══ Text excerpt ══

# First time turkey hunting ever, SCORED!



## swampstand (Feb 7, 2005)

Well I didn't get a Tom, but did get a Jake. It had about a 4" beard, don't know the weight. Had Gobblers Gobbling from 3 different areas. Called a little and about 1/2 hour later had 5 jakes come in. I shot the one with the biggest body out of the bunch. They did not strut at all. Just kinda came in checking things out. My shot was about 35 yards and he went down. It was exciting and I will be turkey hunting every spring season now. It was really cool hearing the gobbling. Never heard it while deer hunting before. 

I need a good marinade recipe for the breasts. I did get some shot in the meat though. I hope I will not accidentally eat one and get lead poisoning. Should I be concerned??????

Also, what do I do with the tail feather fan and the beard. I did cut them out and they are just sitting in my garage. Do I need to cure them some special way? 

I plan on doing some kind of inexpensive mount of these two pieces of the bird. I saw a really cool pic on a post on this site I loved.

═══

Exercise requirements:
**a)** For each of these statements, answer yes or no according to the turkey hunting post, and quote the words from the post that decide it: (i) The hunter shot a Tom. (ii) The shot was taken at about 35 yards. (iii) The jakes strutted as they came in.
**b)** Carry on the turkey hunting post from its last sentence, keeping the same casual forum voice.
The records are material of their own and have no connection to the turkey hunting post.

══ Raw data ══

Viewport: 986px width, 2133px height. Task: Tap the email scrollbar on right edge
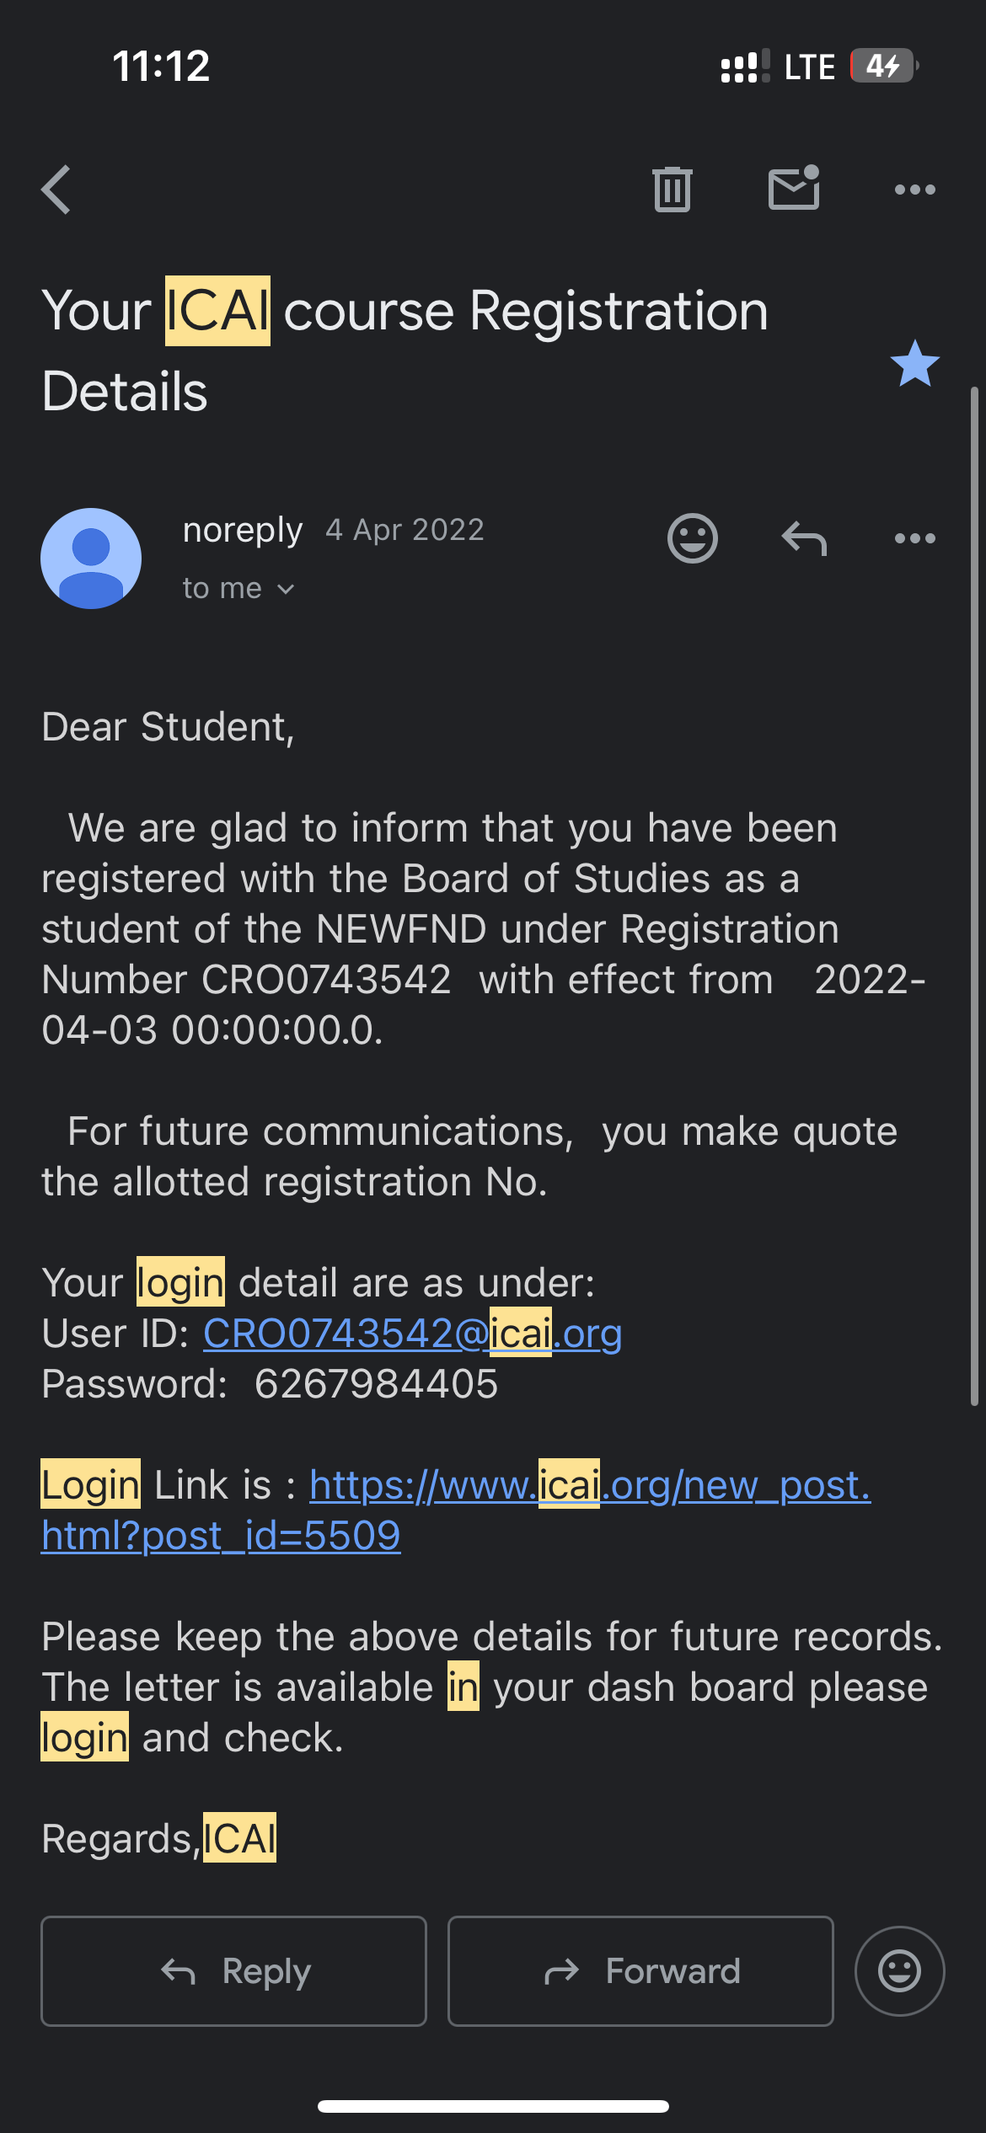tap(974, 898)
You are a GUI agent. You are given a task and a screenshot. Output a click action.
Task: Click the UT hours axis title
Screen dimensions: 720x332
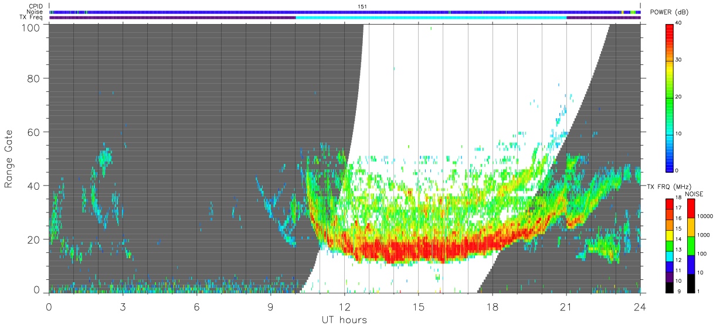(x=344, y=320)
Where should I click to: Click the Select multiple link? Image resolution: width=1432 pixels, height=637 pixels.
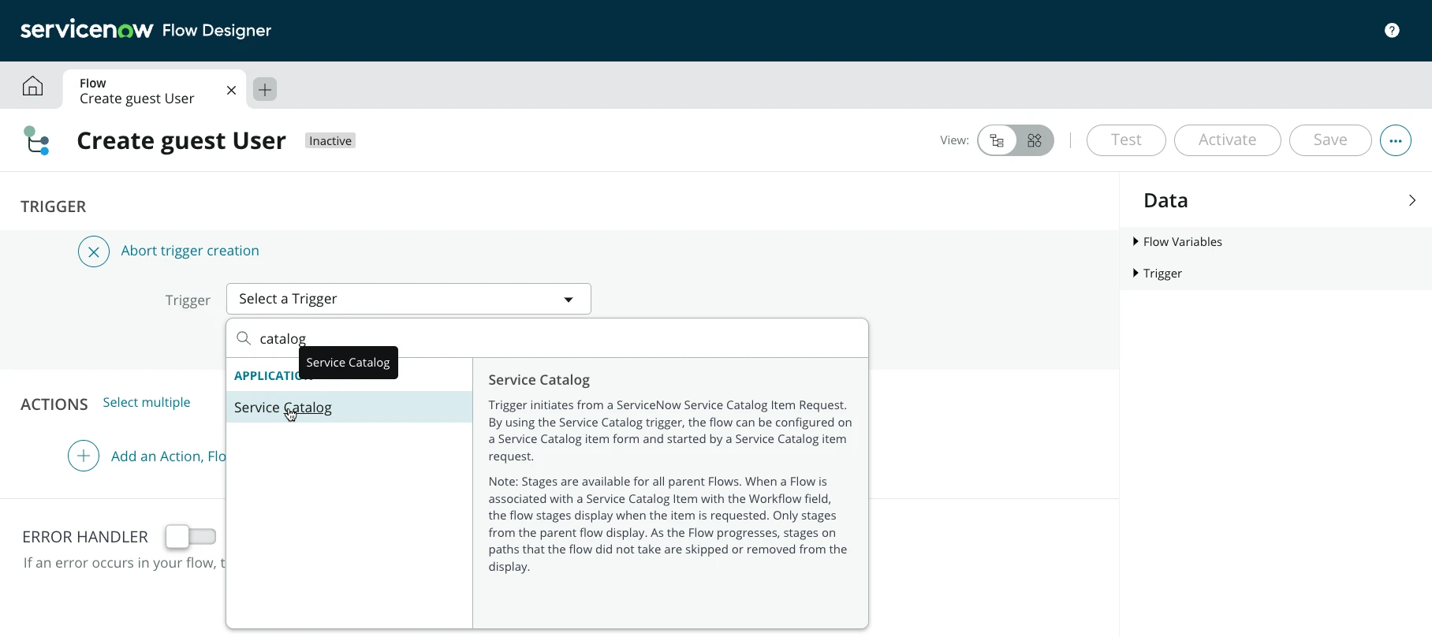click(x=147, y=403)
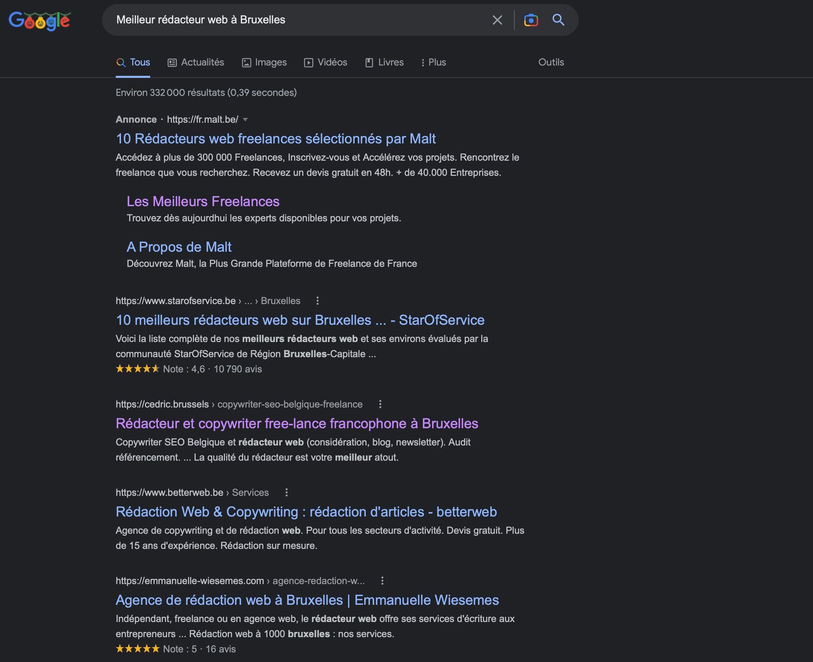The height and width of the screenshot is (662, 813).
Task: Click the magnifying glass search button
Action: tap(558, 20)
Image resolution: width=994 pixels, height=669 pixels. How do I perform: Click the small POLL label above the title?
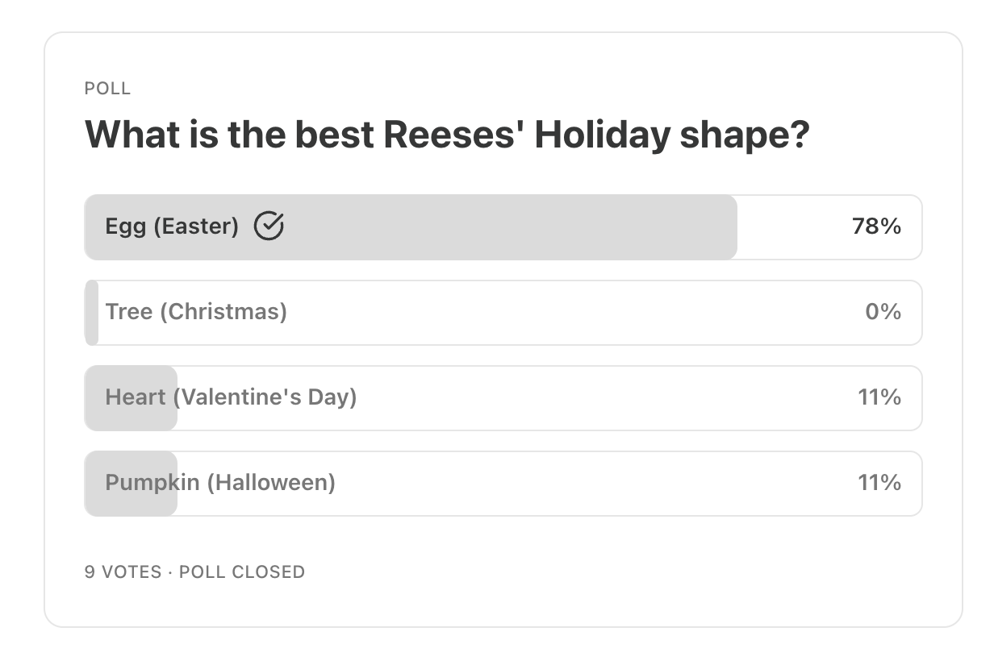click(107, 89)
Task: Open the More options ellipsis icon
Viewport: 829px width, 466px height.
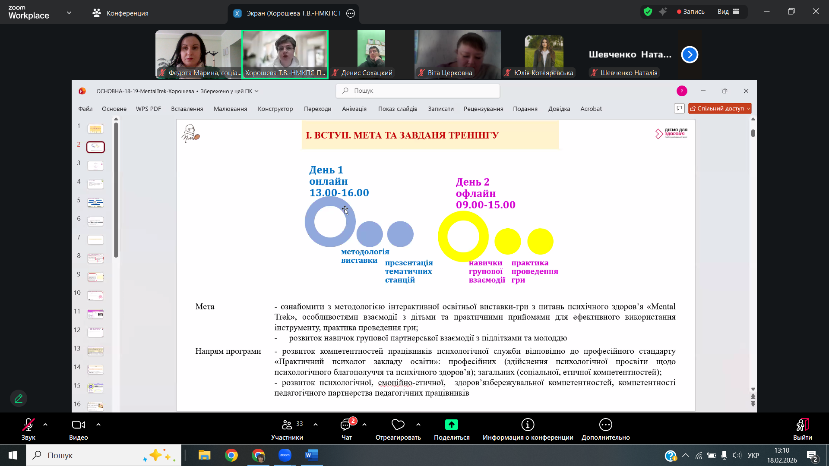Action: point(605,425)
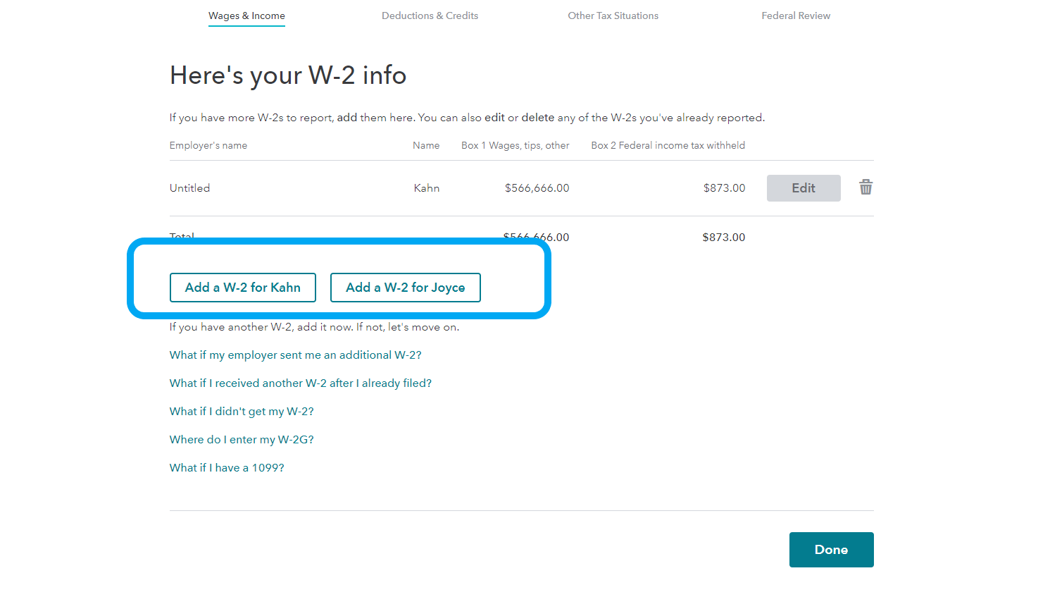Open the Other Tax Situations tab
This screenshot has height=597, width=1050.
(613, 15)
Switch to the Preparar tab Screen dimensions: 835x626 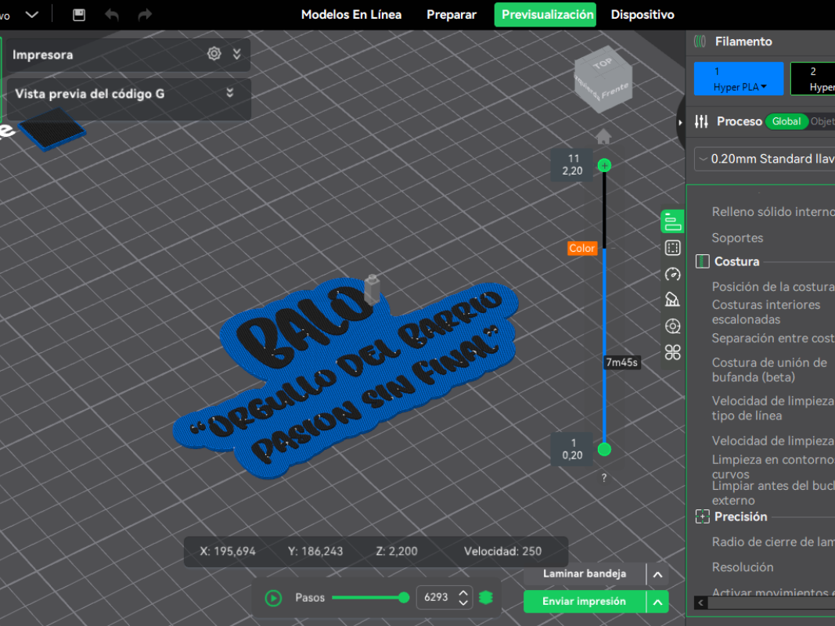point(451,14)
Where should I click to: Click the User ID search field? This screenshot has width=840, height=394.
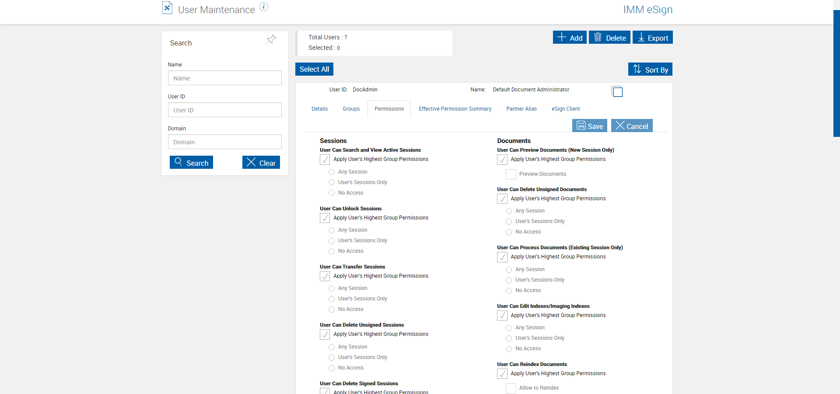click(x=224, y=110)
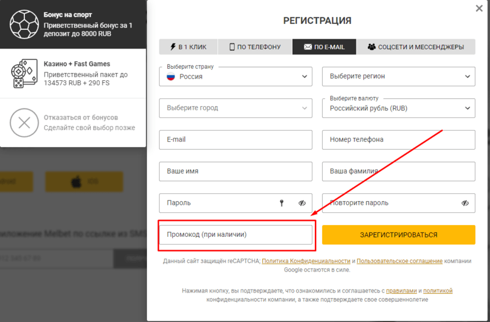Screen dimensions: 490x322
Task: Click the Зарегистрироваться button
Action: 399,235

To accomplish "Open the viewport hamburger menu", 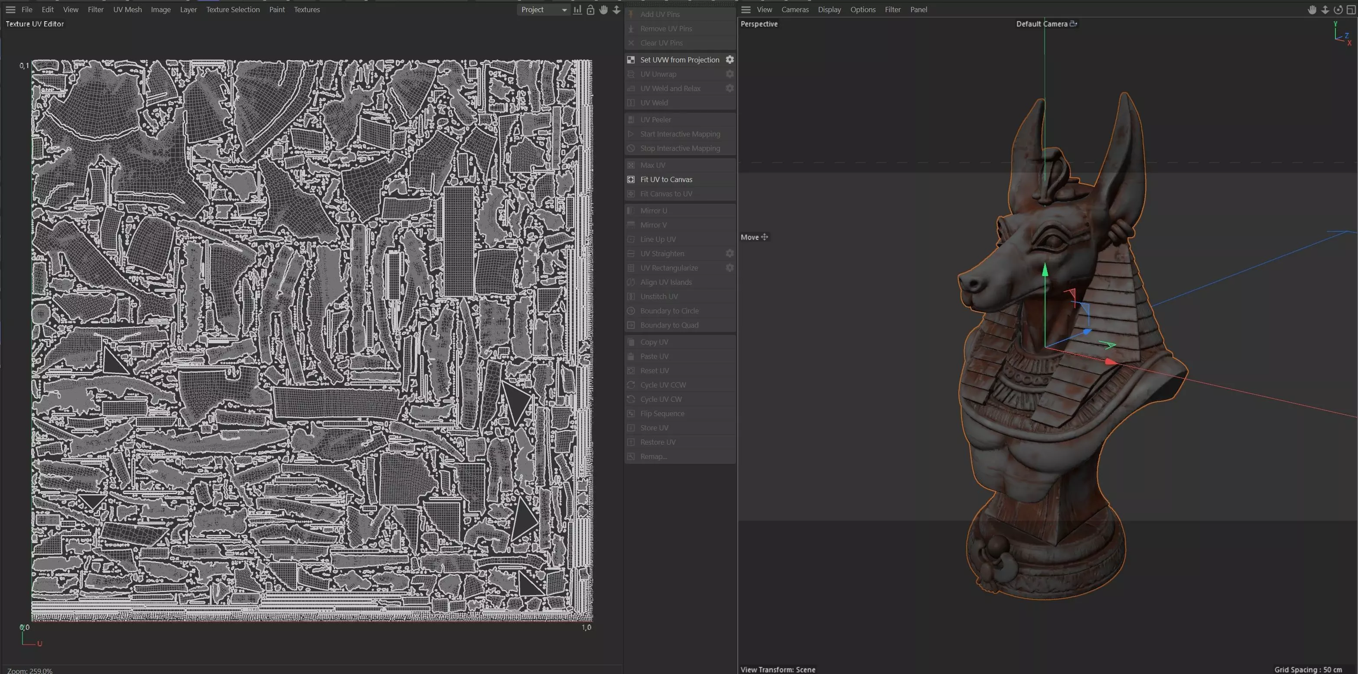I will click(745, 9).
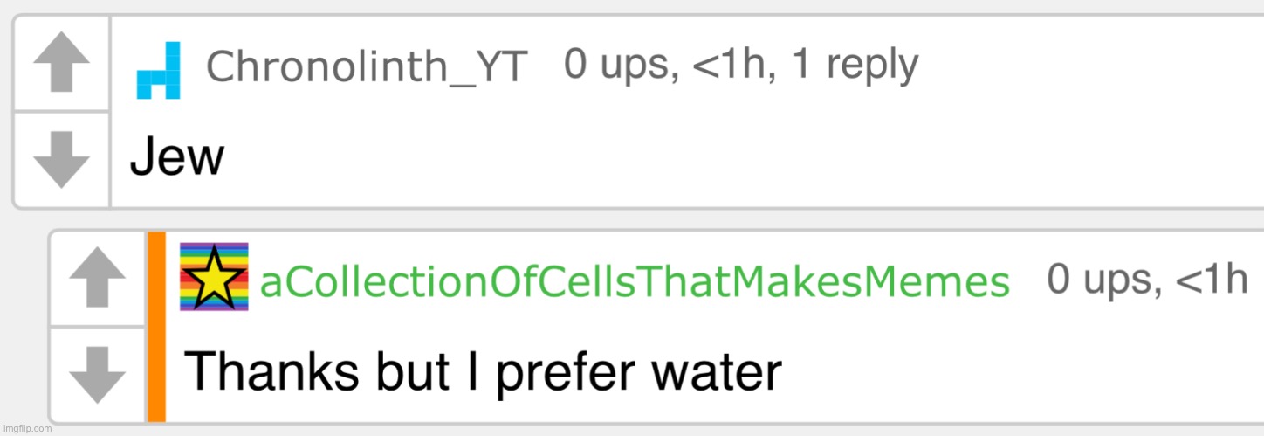This screenshot has height=436, width=1264.
Task: Open the rainbow star avatar icon
Action: click(x=214, y=276)
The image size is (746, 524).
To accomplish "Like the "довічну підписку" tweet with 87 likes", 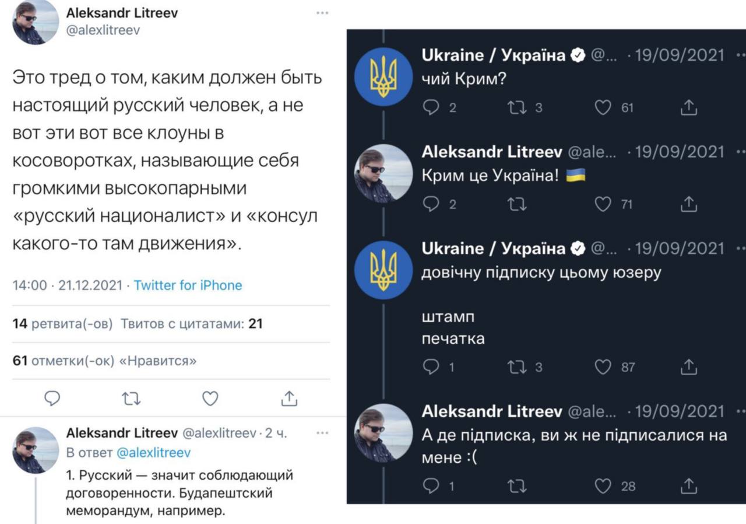I will click(603, 367).
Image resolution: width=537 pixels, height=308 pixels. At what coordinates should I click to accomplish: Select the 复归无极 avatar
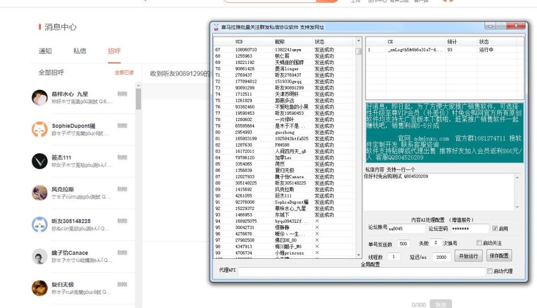coord(40,288)
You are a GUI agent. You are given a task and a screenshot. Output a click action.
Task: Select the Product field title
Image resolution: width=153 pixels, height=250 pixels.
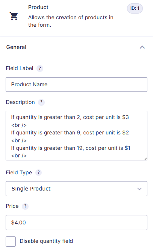[38, 7]
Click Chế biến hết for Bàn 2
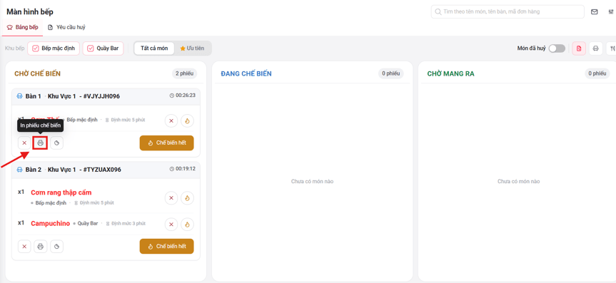Screen dimensions: 616x283 point(166,247)
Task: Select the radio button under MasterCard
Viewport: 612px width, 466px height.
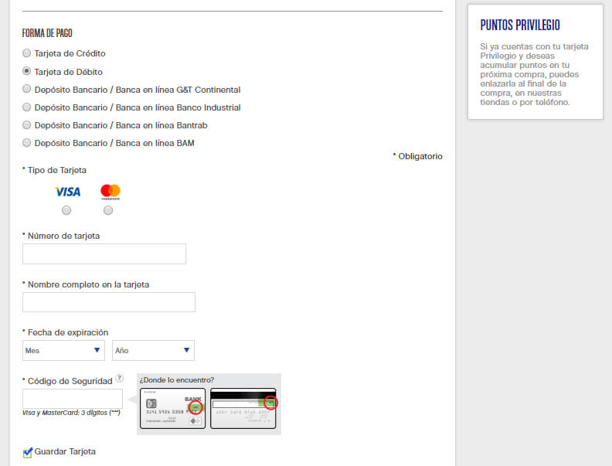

═══

Set of answers:
**a)**
(i) No: "Well I didn't get a Tom, but did get a Jake."
(ii) Yes: "My shot was about 35 yards and he went down."
(iii) No: "They did not strut at all."

**b)**
Anyway, I lucked out and got one. I wish I could go out and try for another. If someone wants to see pics. Let me know how to post them.


----------



## booktens (Nov 24, 2004)

Congrats on your first bird !!!!:woohoo1:


----------



## NATTY BUMPO (May 12, 2001)

swampstand said:


> Also, what do I do with the tail feather fan and the beard. I did cut them out and they are just sitting in my garage. Do I need to cure them some special way?
> 
> QUOTE]
> 
> ...


----------



## FireDoc66 (Oct 9, 2005)

Congrats on your first! Now you're hooked for life...


----------



## timj (Apr 28, 2003)

Congradulations!


----------



## D_Hunter (Aug 22, 2004)

Congrats !!!!:woohoo1: 

Hooked for life for sure now..:lol: 

Let's see the pictures !!!


----------



## Gobblerman (Dec 19, 2004)

Great Job! You'll be hooked for life!


----------



## swampstand (Feb 7, 2005)

I would love to send you the pictures. How do I do this?


----------



## Linda G. (Mar 28, 2002)

Congratulations on your first hunt, and your first bird!! Don't ever say it was "just a jake"-the size of the beard, spurs, and weight don't count-it's the hunt that counts. And you had a world class hunt.


----------



## NEMichsportsman (Jul 3, 2001)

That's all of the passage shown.